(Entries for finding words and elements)

════

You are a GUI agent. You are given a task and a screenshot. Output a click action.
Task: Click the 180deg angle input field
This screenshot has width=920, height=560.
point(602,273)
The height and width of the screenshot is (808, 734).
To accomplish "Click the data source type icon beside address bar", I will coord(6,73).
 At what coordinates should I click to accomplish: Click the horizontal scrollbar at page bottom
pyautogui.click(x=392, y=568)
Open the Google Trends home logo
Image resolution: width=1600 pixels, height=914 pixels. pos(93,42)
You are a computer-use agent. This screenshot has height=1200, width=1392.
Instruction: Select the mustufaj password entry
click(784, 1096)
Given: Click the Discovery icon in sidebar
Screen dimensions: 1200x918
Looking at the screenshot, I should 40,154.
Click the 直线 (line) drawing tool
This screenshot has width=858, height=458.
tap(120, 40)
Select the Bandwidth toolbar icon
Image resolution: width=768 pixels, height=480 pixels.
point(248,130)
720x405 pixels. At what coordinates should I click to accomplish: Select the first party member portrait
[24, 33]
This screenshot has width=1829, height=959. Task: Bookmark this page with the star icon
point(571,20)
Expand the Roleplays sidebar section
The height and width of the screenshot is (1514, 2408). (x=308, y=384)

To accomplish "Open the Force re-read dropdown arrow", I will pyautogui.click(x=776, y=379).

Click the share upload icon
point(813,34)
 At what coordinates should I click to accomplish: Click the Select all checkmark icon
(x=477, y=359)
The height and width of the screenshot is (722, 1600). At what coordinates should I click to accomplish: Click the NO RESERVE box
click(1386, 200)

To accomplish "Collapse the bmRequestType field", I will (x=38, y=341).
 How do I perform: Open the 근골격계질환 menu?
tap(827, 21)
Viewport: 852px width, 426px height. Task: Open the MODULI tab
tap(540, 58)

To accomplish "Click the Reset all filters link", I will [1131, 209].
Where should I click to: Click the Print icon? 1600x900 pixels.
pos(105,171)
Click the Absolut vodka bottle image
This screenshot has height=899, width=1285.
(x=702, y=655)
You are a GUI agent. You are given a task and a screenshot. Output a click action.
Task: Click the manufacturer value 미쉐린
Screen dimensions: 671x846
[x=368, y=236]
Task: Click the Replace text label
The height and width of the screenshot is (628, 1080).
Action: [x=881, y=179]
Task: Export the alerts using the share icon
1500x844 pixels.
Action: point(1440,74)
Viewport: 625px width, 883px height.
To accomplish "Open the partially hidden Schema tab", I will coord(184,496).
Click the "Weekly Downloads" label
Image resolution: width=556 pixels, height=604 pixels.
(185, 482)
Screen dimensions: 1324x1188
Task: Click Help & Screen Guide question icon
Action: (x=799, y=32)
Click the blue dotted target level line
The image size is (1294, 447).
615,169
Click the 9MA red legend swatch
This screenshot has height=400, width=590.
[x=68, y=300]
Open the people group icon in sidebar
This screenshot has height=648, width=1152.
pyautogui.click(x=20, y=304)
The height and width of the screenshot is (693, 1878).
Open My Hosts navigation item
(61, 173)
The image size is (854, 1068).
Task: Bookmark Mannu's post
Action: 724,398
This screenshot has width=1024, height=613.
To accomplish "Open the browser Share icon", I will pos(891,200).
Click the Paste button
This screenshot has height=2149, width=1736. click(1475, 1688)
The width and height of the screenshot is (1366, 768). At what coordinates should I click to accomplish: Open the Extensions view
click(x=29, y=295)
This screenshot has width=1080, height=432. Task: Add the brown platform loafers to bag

════

Stated goal.
Rewrite all of the data above, swapping every "sidebar" for "side panel" and keeping everything else the same.

The response.
You are a GUI agent. You are given a task and a screenshot. Output a click action.
Task: Click the 180deg angle input field
This screenshot has width=920, height=560.
point(602,273)
The height and width of the screenshot is (808, 734).
To accomplish "Click the data source type icon beside address bar", I will coord(6,73).
 At what coordinates should I click to accomplish: Click the horizontal scrollbar at page bottom
pyautogui.click(x=392, y=568)
Open the Google Trends home logo
Image resolution: width=1600 pixels, height=914 pixels. pos(93,42)
You are a computer-use agent. This screenshot has height=1200, width=1392.
Instruction: Select the mustufaj password entry
click(784, 1096)
Given: Click the Discovery icon in side panel
Screen dimensions: 1200x918
Looking at the screenshot, I should 40,154.
Click the 直线 (line) drawing tool
This screenshot has width=858, height=458.
tap(120, 40)
Select the Bandwidth toolbar icon
Image resolution: width=768 pixels, height=480 pixels.
point(248,130)
720x405 pixels. At what coordinates should I click to accomplish: Select the first party member portrait
[24, 33]
This screenshot has width=1829, height=959. Task: Bookmark this page with the star icon
point(571,20)
Expand the Roleplays side panel section
The height and width of the screenshot is (1514, 2408). (x=308, y=384)

To accomplish "Open the Force re-read dropdown arrow", I will pyautogui.click(x=776, y=379).

Click the share upload icon
point(813,34)
 At what coordinates should I click to accomplish: Click the Select all checkmark icon
(x=477, y=359)
The height and width of the screenshot is (722, 1600). At what coordinates should I click to accomplish: Click the NO RESERVE box
click(1386, 200)

To accomplish "Collapse the bmRequestType field", I will (x=38, y=341).
 How do I perform: Open the 근골격계질환 menu?
tap(827, 21)
Viewport: 852px width, 426px height. Task: Open the MODULI tab
tap(540, 58)

To accomplish "Click the Reset all filters link", I will [1131, 209].
Where should I click to: Click the Print icon? 1600x900 pixels.
pos(105,171)
Click the Absolut vodka bottle image
This screenshot has height=899, width=1285.
(x=702, y=655)
You are a GUI agent. You are given a task and a screenshot. Output a click action.
Task: Click the manufacturer value 미쉐린
Screen dimensions: 671x846
[x=368, y=236]
Task: Click the Replace text label
The height and width of the screenshot is (628, 1080).
Action: [x=881, y=179]
Task: Export the alerts using the share icon
1500x844 pixels.
Action: point(1440,74)
Viewport: 625px width, 883px height.
To accomplish "Open the partially hidden Schema tab", I will coord(184,496).
Click the "Weekly Downloads" label
Image resolution: width=556 pixels, height=604 pixels.
(185, 482)
Screen dimensions: 1324x1188
Task: Click Help & Screen Guide question icon
Action: (x=799, y=32)
Click the blue dotted target level line
The image size is (1294, 447).
615,169
Click the 9MA red legend swatch
This screenshot has height=400, width=590.
[x=68, y=300]
Open the people group icon in side panel
This screenshot has height=648, width=1152.
pyautogui.click(x=20, y=304)
The height and width of the screenshot is (693, 1878).
Open My Hosts navigation item
(61, 173)
The image size is (854, 1068).
Task: Bookmark Mannu's post
Action: 724,398
This screenshot has width=1024, height=613.
To accomplish "Open the browser Share icon", I will pos(891,200).
Click the Paste button
This screenshot has height=2149, width=1736. click(1475, 1688)
The width and height of the screenshot is (1366, 768). At what coordinates should I click to accomplish: Open the Extensions view
click(x=29, y=295)
This screenshot has width=1080, height=432. Task: Add the brown platform loafers to bag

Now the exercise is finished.